US20070055843A1

US20070055843A1 - Predictive prefaulting in the page fault handler

Info

Publication number: US20070055843A1
Application number: US11/218,868
Authority: US
Inventors: Christoph Lameter
Original assignee: Silicon Graphics Inc
Current assignee: Graphics Properties Holdings Inc; RPX Corp; Morgan Stanley and Co LLC
Priority date: 2005-09-02
Filing date: 2005-09-02
Publication date: 2007-03-08

Abstract

A predictive prefaulting method reduces the number of page faults and accelerates the process of mapping virtual memory to physical memory. A single page fault results in the mapping of one virtual memory page or, where a contiguous block of virtual memory is linearly accessed, it may result in the mapping of two, four, or eight virtual memory pages. In this latter case, a single mapping occurs in response to the initial page fault, but afterwards, multiple mappings (2, 4, 8, or more) occur in response to each of the subsequent page faults. The number of mappings doubles until a preset limit is reached.

Description

BACKGROUND OF THE INVENTION

1. Field of the Invention
The present invention relates generally to virtual memory management and, more particularly, to a predictive prefaulting method that accelerates the mapping of virtual memory to physical memory in a computer system.
2. Description of the Related Art
Virtual memory is a computer design feature that permits processes to be allocated more main memory than the computer actually physically possesses. The total size of virtual memory in a 32-bit system can be 2³²and in a 64-bit system can be 2⁶⁴. If there are N processes running on the computer, the maximum total virtual memory usage is N×2³²in a 32-bit system and N×2⁶⁴in a 64-bit system. By comparison, physical memory, generally in the form of RAM, in personal computers today has a size that is several orders of magnitude smaller (typically 256 MB to 1 GB).
The virtual memory space is divided into pages. Different page sizes are supported by computer operating systems. In Linux, page size of 4, 8, 16 or 64 KB may be used. The physical memory space is also divided into pages. The page size of the physical memory space is normally the same as the page size of the virtual memory space.

- REQUEST 1 -
In the patent on predictive prefaulting, which page sizes does the text say Linux may use?
- REQUEST 2 -
Continue the patent description on predictive prefaulting from its last sentence.

- AVAILABLE DATA -
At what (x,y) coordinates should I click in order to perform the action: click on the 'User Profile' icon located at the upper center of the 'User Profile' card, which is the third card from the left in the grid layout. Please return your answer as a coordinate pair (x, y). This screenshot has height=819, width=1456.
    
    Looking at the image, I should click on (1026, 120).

- EXERCISE ANSWER 1 -
4, 8, 16 or 64 KB.

- EXERCISE ANSWER 2 -
Most processes allocate much more virtual memory than they ever use at any given time. Therefore, virtual memory is mapped to physical memory as they are being accessed. This is known in the art as demand paging. In this technique, when a process accesses a virtual memory page that is not mapped, a hardware component, known as a memory management unit (MMU), generates a page fault. A page fault causes a page fault handler, a functional component of the operating system, to map the accessed virtual memory page to a corresponding physical memory page. The address of the corresponding physical memory page is stored in a page table maintained by the MMU and indexed to the virtual memory page that caused the page fault.
The overhead associated with generating page faults is not insignificant. This overhead increases considerably in a symmetric multiprocessing (SMP) environment. Also, as memory sizes grow, the overhead associated with generating page faults will grow also. Therefore, a more efficient memory management technique that reduces the overhead associated with page faults is desirable.

SUMMARY OF THE INVENTION

The present invention provides a predictive prefaulting method that reduces the number of page fault generations and accelerates the process of mapping virtual memory to physical memory. According to an embodiment of the present invention, a single page fault may result in the mapping of two, four, or eight virtual memory pages. In conventional methods, by contrast, a single page fault results in the mapping of only one virtual memory page.
The method is particularly effective in mapping large contiguous sections of virtual memory to physical memory. When a large contiguous section of virtual memory is accessed sequentially, a single table entry is generated in response to an initial page fault, but afterwards, multiple number of table entries (2, 4 or 8) are generated in response to each of the subsequent page faults. The number of table entries generated doubles until a preset limit is reached. In the embodiments of the invention illustrated herein, a present limit of 8 is used. Of course, a higher power of two number can be used, e.g., 2⁴, 2⁵, etc.
The present invention is applicable in the mapping of virtual memory pages to physical memory pages that are being reserved for use by the underlying process. In such cases, the physical memory pages are zeroed. The present invention is also applicable in the mapping of virtual memory pages to physical memory pages that are associated with data stored (or to be stored) in a mass storage system such as a disk drive.
A computer system for carrying out the method according to various embodiments of the present invention includes an MMU that is programmed to maintain the mapping table and generate page faults when a virtual memory that has not been mapped to physical memory is accessed by a process. A page fault handler performs the mapping of the virtual memory to physical memory and provides the relevant physical memory addresses to the MMU for storage in the mapping table. The present invention includes the computer system described above as well as a computer-readable medium comprising program instructions that incorporate the various methods described above.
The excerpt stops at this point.